[发明专利]异动攻击的检测方法及装置、安全防护设备

说明书

本说明书实施例提供一种异动攻击的检测方法及装置、安全防护设备。所述方法包括：基于攻击维度和时间周期确定进行批量操作的操作群体；针对所述操作群体计算在每个所述时间周期内的攻击指标；基于多个时间周期对所述操作群体的所述攻击指标进行统计；以及基于统计结果确定所述操作群体是否属于进行异动攻击的操作群体。

技术领域

本说明书实施例涉及信息安全技术领域，特别涉及一种异动攻击的检测方法及装置、安全防护设备。

背景技术

在风险防控中，主动性风险对抗的往往是黑色产业团伙的批量攻击。例如批量注册是以获取利益为目标的利用虚假信息进行账号注册的行为，新账号往往伴随较好的新用户优惠活动，因此注册大量账号可以获取高额的利益；又例如批量优惠购买是利用大量已有的账号进行营销活动的套利行为，例如支付宝、淘宝等支付厂商或者电商网站有不定期的优惠活动，也会引起黑色产业的集中攻击。
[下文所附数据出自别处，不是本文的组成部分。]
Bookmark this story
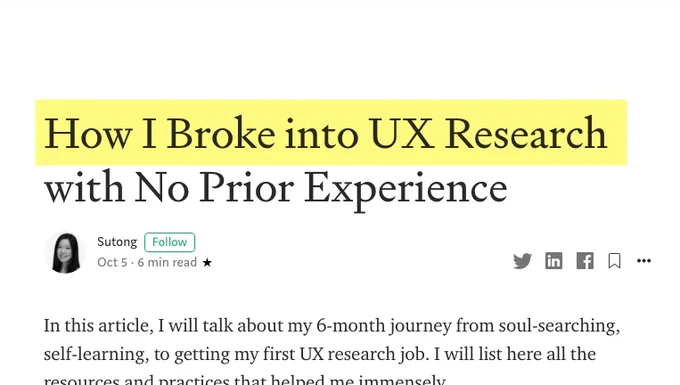 click(614, 261)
目前业界没有为异动攻击的监控定制识别框架，对批量攻击的监控依赖于单点行为识别的统计。即传统的防护和监控方式一般着眼于单点行为，例如一个注册事件、一次优惠购买行为。

例如，批量注册的单点识别方法可以包括：

注册设备聚集，即用一个设备注册多个账号，基于设备标示能找出这些批量注册的账号进行管控；

行为聚集，由于批量注册是由同一个黑色产业的团伙操控，因此其后续行为具有批量性，可以通过行为序列的挖掘进行序列分析，并识别匹配序列的账号；

网络分析，注册者之间通过设备、环境可以进行关联，如果一个连通子图中有大量新注册账号，则意味着是一个批量注册的团伙。
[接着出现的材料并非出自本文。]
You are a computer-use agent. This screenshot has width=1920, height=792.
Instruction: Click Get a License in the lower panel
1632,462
上述识别防范可以提取出批量注册的“风险特征”，使用这些风险特征可以在单个注册时刻分析风险并加以拦截；这些传统的防护和监控方式的优点在于能够细致地识别风险。

应该注意，上面对技术背景的介绍只是为了方便对本说明书的技术方案进行清楚、完整的说明，并方便本领域技术人员的理解而阐述的。不能仅仅因为这些方案在本说明书的背景技术部分进行了阐述而认为上述技术方案为本领域技术人员所公知。

发明内容

但是，发明人发现：传统方案针对单点行为进行一些防护和监控，但是无法以较高的视角观察全局，发现批量性异动攻击的问题。因此，传统的防护和监控方式的识别准确率和覆盖率不可兼得，精准识别会带来大量漏检，而广覆盖识别会造成识别不够精确。

针对上述问题的至少之一，本说明书实施例提供一种异动攻击的检测方法及装置、安全防护设备；期待既能够对批量操作进行准确的识别，又能够覆盖较多的风险。

根据本说明书实施例的第一个方面，提供一种异动攻击的检测方法，包括：

基于攻击维度和时间周期确定进行批量操作的操作群体；其中所述攻击维度包括属性值相同的一个或多个属性；

针对所述操作群体计算在每个所述时间周期内的攻击指标；

基于多个时间周期对所述操作群体的所述攻击指标进行统计；以及

基于统计结果确定所述操作群体是否属于进行异动攻击的操作群体。

根据本说明书实施例的第二个方面，提供一种异动攻击的检测装置，包括：

群体确定单元，其基于攻击维度和时间周期确定进行批量操作的操作群体；其中所述攻击维度包括属性值相同的一个或多个属性；

指标计算单元，其针对所述操作群体计算在每个所述时间周期内的攻击指标；

指标统计单元，其基于多个时间周期对所述操作群体的所述攻击指标进行统计；以及

攻击确定单元，其基于统计结果确定所述操作群体是否属于进行异动攻击的操作群体。